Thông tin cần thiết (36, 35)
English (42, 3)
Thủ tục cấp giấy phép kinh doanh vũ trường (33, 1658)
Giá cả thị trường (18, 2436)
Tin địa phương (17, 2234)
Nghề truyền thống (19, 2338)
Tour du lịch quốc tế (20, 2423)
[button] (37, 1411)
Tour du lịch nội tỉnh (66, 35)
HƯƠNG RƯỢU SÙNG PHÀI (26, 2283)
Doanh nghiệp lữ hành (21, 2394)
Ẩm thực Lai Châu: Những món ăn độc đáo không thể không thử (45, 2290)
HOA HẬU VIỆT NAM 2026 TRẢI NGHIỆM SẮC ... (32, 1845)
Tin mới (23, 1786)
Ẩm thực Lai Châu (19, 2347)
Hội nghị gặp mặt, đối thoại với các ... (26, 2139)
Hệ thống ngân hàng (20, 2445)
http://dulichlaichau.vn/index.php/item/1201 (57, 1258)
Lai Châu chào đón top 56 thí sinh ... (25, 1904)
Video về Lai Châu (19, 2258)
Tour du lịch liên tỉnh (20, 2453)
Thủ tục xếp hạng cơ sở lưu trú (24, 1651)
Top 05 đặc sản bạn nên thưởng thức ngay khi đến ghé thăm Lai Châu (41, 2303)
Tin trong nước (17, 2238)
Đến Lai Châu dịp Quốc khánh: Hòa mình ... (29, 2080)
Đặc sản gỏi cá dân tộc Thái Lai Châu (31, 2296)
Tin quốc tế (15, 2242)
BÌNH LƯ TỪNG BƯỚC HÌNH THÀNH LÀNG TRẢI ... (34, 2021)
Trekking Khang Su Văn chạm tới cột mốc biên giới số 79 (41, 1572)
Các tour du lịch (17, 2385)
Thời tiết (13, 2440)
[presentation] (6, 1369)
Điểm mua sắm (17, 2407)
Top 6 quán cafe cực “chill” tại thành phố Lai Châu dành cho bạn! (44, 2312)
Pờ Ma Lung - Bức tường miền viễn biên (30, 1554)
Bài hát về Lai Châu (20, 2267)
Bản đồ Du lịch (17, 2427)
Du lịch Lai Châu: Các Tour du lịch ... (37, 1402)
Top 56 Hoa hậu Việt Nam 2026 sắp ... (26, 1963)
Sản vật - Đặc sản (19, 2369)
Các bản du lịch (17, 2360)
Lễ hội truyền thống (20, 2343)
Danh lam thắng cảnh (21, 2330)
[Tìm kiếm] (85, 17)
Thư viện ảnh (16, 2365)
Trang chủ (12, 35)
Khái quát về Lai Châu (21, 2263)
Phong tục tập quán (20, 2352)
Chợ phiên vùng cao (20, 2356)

□ □ □ □ □ □ □

→ Work task: Please report every line of the listing that contains the string "quán".

→ Your solution:
Top 6 quán cafe cực “chill” tại thành phố Lai Châu dành cho bạn! (44, 2312)
Phong tục tập quán (20, 2352)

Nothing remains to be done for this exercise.